What operational metrics matter most for lobby coworking in hotels ?

The most relevant metrics include flex space utilisation by hour, day pass and membership sales, average length of stay for coworking guests and ancillary spend on dining and retail. Guest experience indicators such as satisfaction scores for Wi Fi, noise levels and comfort of furniture are equally important, because they drive repeat use and referrals. Many asset managers now request weekly or monthly reporting on these metrics, alongside traditional hotel KPIs, to monitor the performance of hybrid hospitality spaces.

How can hotels balance coworking users with in house guests ?

Balancing coworking users and in house guests requires clear zoning, thoughtful interior design and service protocols that respect both segments. Hotels often create distinct yet visually connected areas within the same space, using furniture, lighting and acoustic treatments to separate focus zones from social or dining zones. Service teams are trained to manage noise, seat allocation and event scheduling so that coworking activity enhances, rather than disrupts, the overall guest experience.

What role do ESG and community impact play in hospitality hybrid models ?

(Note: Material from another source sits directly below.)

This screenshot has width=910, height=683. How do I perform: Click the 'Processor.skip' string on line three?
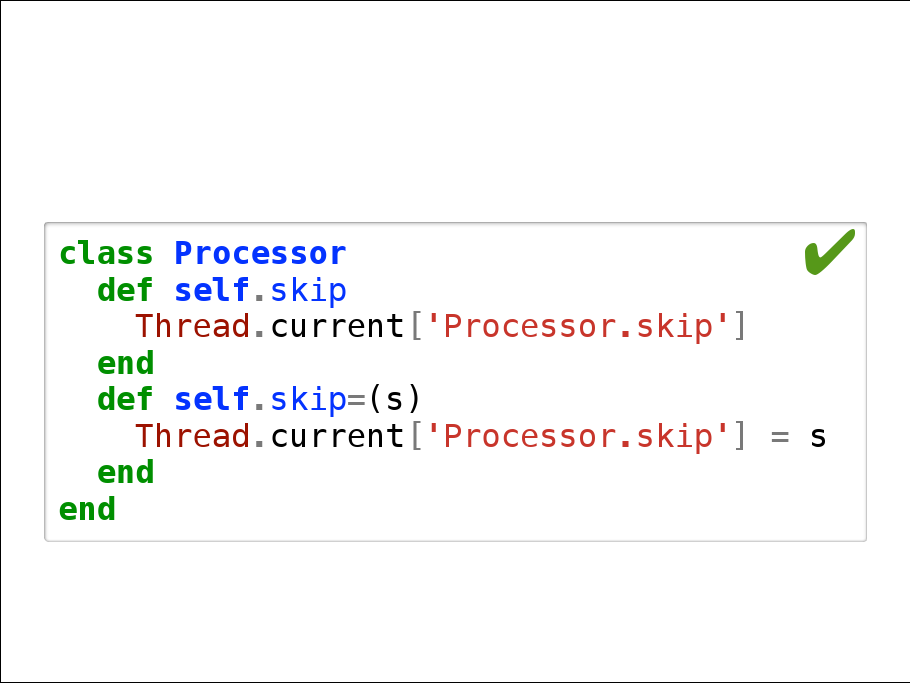[x=577, y=327]
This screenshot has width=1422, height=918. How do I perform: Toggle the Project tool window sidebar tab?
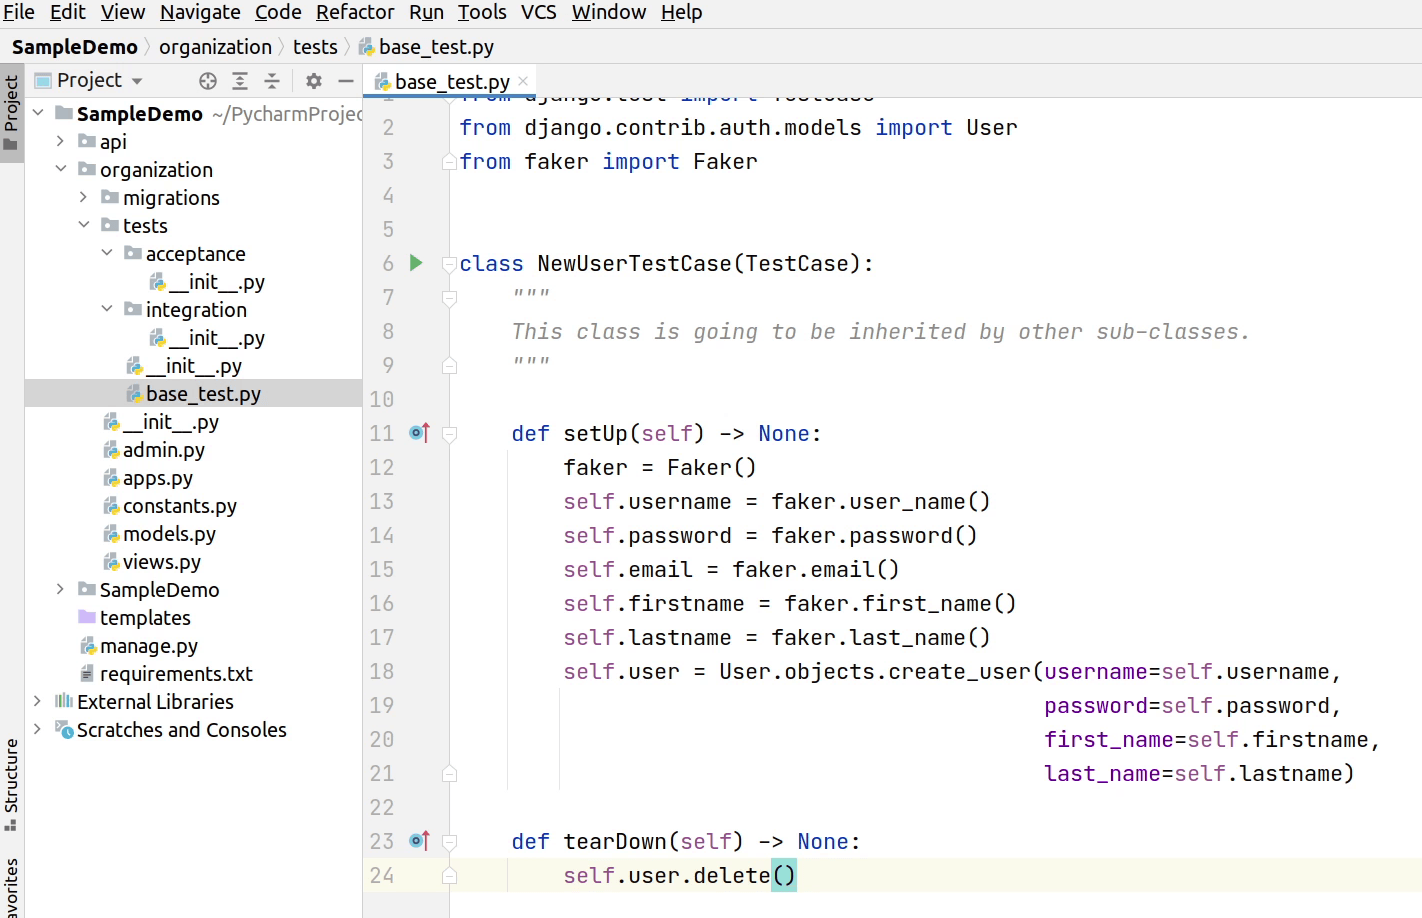pyautogui.click(x=11, y=112)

ESG and community impact are increasingly central to hospitality hybrid models, as investors and brands seek measurable social and environmental outcomes. Workspitality concepts that open hospitality spaces to local entrepreneurs, host community events or provide training and employment opportunities can report these activities as part of their ESG performance. This not only supports regulatory and investor expectations, but also strengthens brand identity and fosters a sense of belonging among local customers and guests.

How should hotel groups approach brand identity across multiple hybrid properties ?

Hotel groups should define a clear brand identity for their hybrid hospitality spaces, specifying the level of service, design language and guest experience that should be consistent across properties. Within that framework, local teams can adapt interior design, programming and partnerships to reflect neighbourhood culture and customer profiles. This balance between consistency and localisation helps guests and corporate clients understand what to expect from the brand, while allowing each hotel to respond to its specific market dynamics.